Infrastructure for crude has plenty of capacity relative to production with the possible exception of long-haul pipeline to Corpus Christi, Texas, said Stephen Ellis, energy strategist at Morningstar. In contrast, gas gathering, processing and transportation face an inflection from ample capacity now, to tight in the medium term, to balanced in the longer view.

“The oil side is a bit easier,” said Ellis. “It’s oversupplied with transportation. Some pipes are going from very under capacity to only a bit under capacity. Maybe we need more transportation into Corpus, or maybe carriers can shift volumes to Houston where there is more capacity. There are discussions about moving things around.”

On the gas side, “there is an undersupply,” of transport “at least in the next few years: 2024 and [20]25, maybe into [20]26, Ellis said.For the rest of this year there is actually an oversupply in transportation. That is because the European Union did not end up needing as much LNG as was thought it would need going into this winter. Gas production in North America has gone up, consumption has gone down, and so gas in storage has increased.”

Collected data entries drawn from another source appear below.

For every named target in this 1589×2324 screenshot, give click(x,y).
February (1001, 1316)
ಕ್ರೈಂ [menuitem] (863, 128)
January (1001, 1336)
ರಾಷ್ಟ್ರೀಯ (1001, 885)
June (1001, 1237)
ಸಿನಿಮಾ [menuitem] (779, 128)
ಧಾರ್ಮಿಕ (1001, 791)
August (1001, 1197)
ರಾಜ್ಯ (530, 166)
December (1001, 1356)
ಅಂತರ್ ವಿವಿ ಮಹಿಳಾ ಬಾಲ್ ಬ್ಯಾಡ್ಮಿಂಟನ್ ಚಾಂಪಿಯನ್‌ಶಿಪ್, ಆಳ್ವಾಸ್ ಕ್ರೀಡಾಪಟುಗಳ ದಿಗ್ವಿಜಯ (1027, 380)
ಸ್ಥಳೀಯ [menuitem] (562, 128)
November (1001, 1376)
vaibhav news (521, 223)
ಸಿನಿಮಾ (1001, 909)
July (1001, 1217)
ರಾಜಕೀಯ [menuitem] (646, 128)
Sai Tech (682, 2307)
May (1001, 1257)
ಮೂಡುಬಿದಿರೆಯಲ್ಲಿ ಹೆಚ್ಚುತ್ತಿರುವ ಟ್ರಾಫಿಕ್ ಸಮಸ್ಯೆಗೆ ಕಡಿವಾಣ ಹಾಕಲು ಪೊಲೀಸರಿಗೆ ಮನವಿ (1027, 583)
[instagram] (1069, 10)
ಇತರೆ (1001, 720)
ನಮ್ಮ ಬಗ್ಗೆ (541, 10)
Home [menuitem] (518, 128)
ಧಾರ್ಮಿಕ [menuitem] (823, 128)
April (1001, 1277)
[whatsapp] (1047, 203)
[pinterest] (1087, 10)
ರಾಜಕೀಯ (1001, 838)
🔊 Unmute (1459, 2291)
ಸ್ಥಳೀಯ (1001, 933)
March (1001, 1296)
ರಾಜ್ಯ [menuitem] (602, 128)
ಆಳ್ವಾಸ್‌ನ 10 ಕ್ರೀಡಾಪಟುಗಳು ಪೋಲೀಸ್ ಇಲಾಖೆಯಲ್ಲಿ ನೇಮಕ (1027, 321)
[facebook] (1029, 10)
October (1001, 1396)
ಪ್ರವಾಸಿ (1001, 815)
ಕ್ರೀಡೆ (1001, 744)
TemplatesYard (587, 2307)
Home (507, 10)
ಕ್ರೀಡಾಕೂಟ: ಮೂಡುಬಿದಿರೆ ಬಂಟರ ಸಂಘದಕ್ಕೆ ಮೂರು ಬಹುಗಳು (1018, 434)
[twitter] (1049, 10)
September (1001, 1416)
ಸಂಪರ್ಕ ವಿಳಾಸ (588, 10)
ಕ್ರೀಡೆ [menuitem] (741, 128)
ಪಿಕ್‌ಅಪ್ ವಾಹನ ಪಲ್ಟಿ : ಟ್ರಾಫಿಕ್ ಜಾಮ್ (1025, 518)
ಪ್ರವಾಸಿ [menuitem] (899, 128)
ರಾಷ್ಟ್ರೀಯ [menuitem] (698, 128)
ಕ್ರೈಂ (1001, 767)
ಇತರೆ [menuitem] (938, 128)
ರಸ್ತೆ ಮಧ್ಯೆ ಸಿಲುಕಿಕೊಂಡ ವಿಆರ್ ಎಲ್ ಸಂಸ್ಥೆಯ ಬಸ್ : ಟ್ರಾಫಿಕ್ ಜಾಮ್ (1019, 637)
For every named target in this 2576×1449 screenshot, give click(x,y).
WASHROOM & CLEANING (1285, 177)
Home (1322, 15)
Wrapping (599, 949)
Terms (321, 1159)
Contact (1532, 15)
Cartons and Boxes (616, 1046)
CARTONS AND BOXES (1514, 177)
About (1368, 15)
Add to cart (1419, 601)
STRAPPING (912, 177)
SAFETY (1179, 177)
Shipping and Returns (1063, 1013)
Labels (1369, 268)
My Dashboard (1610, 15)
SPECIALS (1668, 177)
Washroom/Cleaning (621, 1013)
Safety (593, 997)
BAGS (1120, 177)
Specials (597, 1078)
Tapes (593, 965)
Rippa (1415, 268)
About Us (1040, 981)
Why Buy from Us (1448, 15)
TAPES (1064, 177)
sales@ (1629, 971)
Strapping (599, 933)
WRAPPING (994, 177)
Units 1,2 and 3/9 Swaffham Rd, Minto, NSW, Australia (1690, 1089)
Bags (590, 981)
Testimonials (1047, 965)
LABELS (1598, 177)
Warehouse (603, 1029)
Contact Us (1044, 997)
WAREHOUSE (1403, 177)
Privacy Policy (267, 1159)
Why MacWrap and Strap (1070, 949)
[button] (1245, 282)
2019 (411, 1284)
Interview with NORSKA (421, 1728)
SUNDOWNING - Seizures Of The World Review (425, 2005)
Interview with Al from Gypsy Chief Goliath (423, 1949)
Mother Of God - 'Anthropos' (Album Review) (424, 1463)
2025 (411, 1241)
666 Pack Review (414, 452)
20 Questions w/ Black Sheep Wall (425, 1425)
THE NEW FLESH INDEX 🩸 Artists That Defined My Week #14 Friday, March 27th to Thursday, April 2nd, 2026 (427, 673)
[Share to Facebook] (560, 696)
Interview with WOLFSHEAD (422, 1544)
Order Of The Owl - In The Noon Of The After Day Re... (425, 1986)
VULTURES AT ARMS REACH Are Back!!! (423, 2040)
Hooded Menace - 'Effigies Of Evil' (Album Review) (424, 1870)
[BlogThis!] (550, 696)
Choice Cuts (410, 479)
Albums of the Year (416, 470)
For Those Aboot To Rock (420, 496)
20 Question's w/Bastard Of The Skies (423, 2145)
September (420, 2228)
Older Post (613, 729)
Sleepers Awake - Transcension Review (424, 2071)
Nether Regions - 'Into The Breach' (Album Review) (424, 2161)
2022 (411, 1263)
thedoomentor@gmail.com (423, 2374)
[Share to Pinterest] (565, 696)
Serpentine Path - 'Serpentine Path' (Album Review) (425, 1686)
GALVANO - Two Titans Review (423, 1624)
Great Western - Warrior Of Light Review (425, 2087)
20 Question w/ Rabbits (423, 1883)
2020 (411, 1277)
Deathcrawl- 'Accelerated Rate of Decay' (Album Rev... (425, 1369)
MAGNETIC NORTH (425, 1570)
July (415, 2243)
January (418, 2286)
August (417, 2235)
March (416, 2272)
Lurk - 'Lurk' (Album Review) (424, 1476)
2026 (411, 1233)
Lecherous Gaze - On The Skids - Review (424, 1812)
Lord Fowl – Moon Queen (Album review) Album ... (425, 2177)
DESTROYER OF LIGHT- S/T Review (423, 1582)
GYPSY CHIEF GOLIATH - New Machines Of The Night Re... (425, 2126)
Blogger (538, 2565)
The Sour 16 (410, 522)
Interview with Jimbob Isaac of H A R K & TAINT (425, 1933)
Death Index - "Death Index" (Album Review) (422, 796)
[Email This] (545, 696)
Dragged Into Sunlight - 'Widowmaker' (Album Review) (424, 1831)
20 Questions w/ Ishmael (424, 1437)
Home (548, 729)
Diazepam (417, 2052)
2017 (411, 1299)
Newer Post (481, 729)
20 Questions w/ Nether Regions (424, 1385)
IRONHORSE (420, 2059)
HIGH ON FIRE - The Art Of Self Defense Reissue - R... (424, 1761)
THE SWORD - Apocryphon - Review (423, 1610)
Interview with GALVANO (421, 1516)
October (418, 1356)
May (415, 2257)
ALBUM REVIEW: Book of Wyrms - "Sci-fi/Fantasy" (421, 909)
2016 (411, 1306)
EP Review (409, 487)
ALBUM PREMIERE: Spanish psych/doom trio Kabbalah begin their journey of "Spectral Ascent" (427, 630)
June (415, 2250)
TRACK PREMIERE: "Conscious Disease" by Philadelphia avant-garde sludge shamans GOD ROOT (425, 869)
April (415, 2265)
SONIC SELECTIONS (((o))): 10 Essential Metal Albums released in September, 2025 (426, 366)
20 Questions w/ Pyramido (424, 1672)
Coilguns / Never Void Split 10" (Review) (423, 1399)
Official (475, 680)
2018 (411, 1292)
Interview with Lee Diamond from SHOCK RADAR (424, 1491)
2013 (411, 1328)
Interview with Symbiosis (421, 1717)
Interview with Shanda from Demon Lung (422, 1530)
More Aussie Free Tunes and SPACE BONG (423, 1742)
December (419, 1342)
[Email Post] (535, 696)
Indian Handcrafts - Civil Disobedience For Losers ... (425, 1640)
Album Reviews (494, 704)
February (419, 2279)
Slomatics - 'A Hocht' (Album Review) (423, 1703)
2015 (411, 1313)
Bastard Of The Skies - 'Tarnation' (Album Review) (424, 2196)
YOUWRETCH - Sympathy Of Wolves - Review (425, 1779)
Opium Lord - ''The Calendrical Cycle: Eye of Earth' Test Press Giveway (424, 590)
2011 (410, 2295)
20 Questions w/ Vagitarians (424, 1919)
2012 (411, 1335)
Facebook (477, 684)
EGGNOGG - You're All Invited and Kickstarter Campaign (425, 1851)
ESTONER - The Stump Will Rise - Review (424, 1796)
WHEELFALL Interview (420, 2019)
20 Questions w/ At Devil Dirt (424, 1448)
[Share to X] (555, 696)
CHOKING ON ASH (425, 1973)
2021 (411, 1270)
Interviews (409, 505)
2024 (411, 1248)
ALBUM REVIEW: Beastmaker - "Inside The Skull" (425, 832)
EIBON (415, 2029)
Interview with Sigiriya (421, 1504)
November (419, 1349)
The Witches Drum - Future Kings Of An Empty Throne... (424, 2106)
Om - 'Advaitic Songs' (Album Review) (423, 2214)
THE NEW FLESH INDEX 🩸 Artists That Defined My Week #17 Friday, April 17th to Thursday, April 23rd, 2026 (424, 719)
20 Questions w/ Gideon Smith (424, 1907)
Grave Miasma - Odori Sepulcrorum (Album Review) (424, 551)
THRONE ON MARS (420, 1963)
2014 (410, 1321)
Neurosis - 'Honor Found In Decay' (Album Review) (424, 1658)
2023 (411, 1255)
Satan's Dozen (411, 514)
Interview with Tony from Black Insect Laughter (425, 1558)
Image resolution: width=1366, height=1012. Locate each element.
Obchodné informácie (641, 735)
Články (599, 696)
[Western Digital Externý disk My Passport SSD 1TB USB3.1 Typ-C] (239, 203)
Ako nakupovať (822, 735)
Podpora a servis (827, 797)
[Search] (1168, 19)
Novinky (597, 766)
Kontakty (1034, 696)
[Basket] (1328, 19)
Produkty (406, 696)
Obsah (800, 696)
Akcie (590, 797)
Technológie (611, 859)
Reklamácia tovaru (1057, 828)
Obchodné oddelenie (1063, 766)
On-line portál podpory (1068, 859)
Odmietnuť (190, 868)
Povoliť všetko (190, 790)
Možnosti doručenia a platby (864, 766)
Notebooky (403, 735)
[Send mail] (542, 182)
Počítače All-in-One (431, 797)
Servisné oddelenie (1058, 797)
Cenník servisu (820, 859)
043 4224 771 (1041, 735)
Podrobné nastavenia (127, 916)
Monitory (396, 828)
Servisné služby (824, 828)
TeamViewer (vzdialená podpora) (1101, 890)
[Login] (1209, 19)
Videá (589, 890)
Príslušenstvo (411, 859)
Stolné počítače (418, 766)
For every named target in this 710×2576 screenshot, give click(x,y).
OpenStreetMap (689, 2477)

Looking south, Ellis noted significant improvements in gas exports to Mexico. “There has been good progress in Mexico. TC Energy came to some agreements with Mexican utilities on financial terms. The permitting and the infrastructure on this side of the border are mostly in place. What is needed now is for the Mexican midstream to connect. ONEOK is also planning Mexican pipelines. There is definitely a lot of progress, which is good after years of low volumes of as low as 10% or 20% of capacity.”

Balance is always temporary, reiterated Riverstone’s Tekkora. “I believe the next imbalance or bottleneck is likely to occur in natural gas liquids fractionation and infrastructure. The sector was arguably overbuilt in 2019 and 2020, but the industry has done a good job of filling that same capacity. I believe there’s likely to be some tightness in 2024 and 2025 ahead of new infrastructure and fractionation capacity coming available.”

Processors will have some flexibility in NGL production if the tightness comes sooner by switching to ethane rejection mode, Tekkora suggested. “However, that same molecule taken out of the NGL supply chain finds its way into the natural-gas transportation infrastructure and further complicates the congestion there.”